The most fundamental constitutional challenge to national health care reform is that it lies beyond the power of Congress and the President to enact. Fortunately, the Supreme Court has long since rejected the crabbed view of national legislative authority that necessarily lies behind such a challenge.
During the mid-1930s, when for a brief time the Court invalidated some aspects of the New Deal, a majority of the Justices accepted the argument that Congress lacks the power "to protect the general public interest and the health and comfort of the people. (1) That argument was predicated on an exceedingly narrow conception of the authority of the federal government to address problems of national dimension under the commerce clause of the Constitution. The Court quickly abandoned that attack on the New Deal as inconsistent with the text and structure of the Constitution and, indeed, with the Court's own precedents.(2) Noting that "there has long been recognition of the authority of Congress to obtain ... social, health or economic advantages from the exercise of constitutional powers, (3) the Court concluded that Congress's authority over "commerce among the several States" empowers the national government to address all activity, "whatever its nature ... if it exerts a substantial economic effect on interstate commerce. (4) Upholding Congress's power to regulate the sale and distribution of coal because of the impact of that industry on American economic and social life, the Court stated:
If the strategic character of this industry in our economy and the chaotic conditions which have prevailed in it do not justify legislation, it is difficult to imagine what would.
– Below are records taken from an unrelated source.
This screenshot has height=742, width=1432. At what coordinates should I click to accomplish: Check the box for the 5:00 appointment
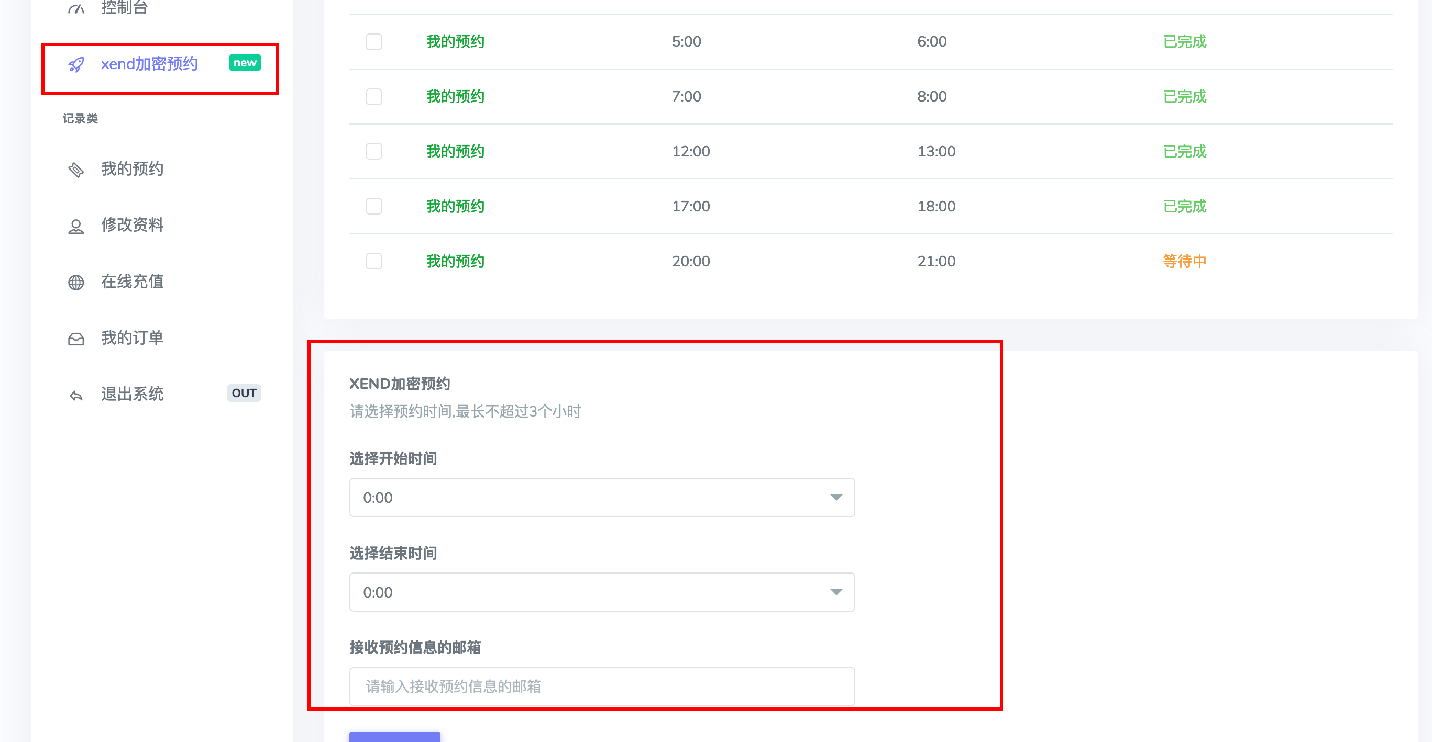(374, 42)
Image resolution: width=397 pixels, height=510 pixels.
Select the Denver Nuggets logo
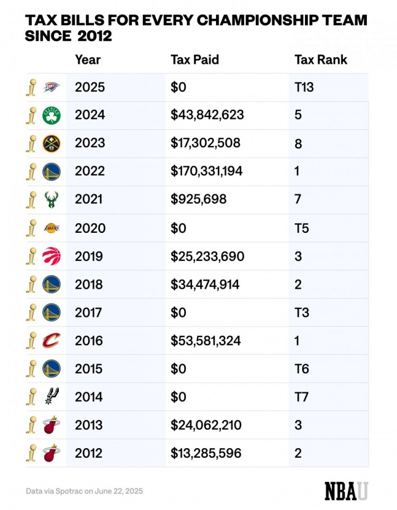51,143
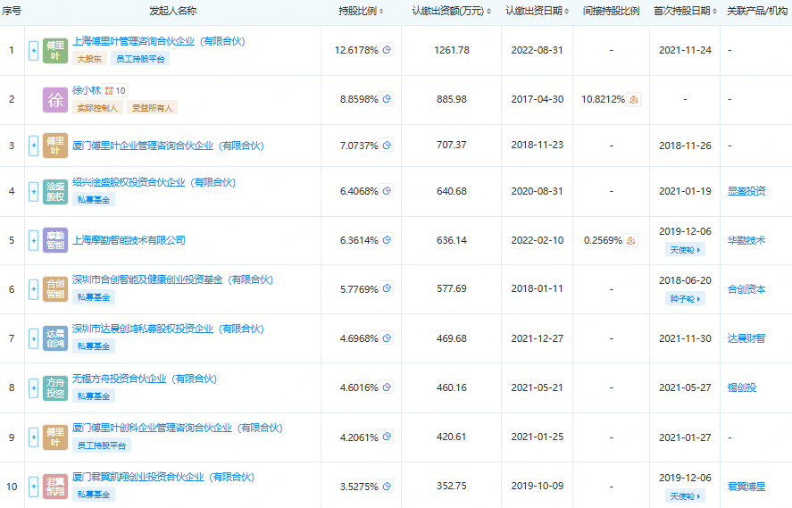This screenshot has width=792, height=508.
Task: Sort by 持股比例 column header
Action: click(362, 11)
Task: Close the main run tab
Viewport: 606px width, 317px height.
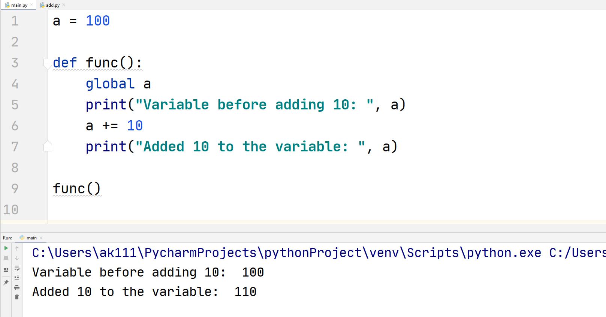Action: (x=41, y=238)
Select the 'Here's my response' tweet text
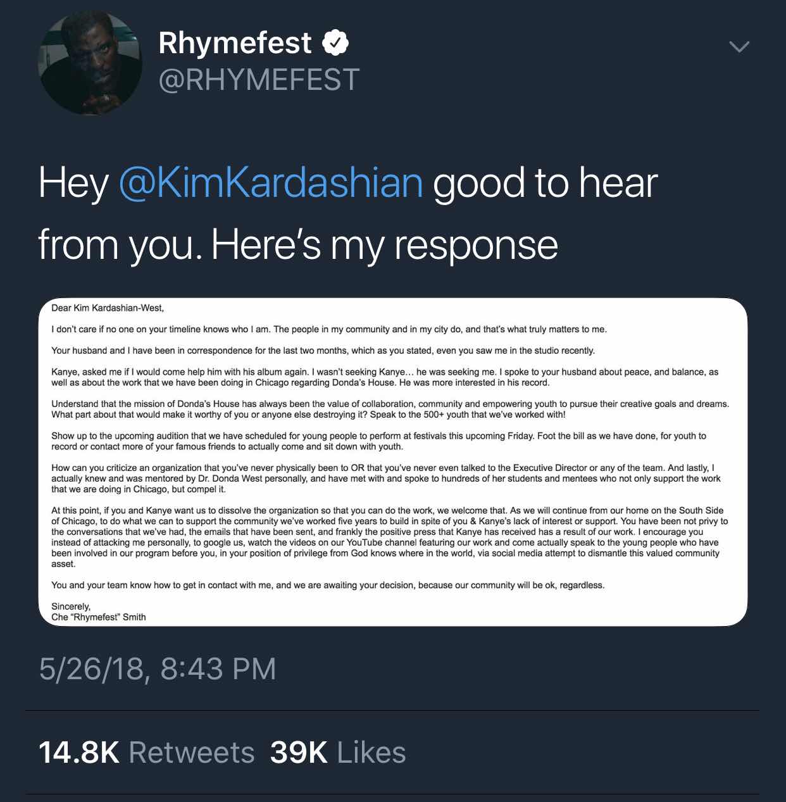 pos(384,244)
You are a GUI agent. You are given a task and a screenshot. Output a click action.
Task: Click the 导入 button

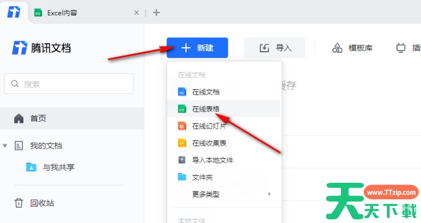click(275, 48)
To invalidate this Act we would have to deny the existence of power on the part of Congress under the commerce clause to deal directly and specifically with those forces which in its judgment should not be permitted to dislocate an important segment of our economy and to disrupt and burden interstate channels of commerce . . . . Congress under the commerce clause is not impotent to deal with what it may consider to be dire consequences of laissez-faire.(5)
The American health care industry is one of the largest and fastest growing segments of the American economy, and it has the most direct and crucial impact on the lives of all Americans. Spiralling health care costs and inequities in the provision of health care services have an immediate and massive effect on the national economy and thus upon interstate commerce. As a result Congress unquestionably possesses the power "to deal directly and specifically" with health care in order to obtain "social, health [and] economic advantages" for the American people.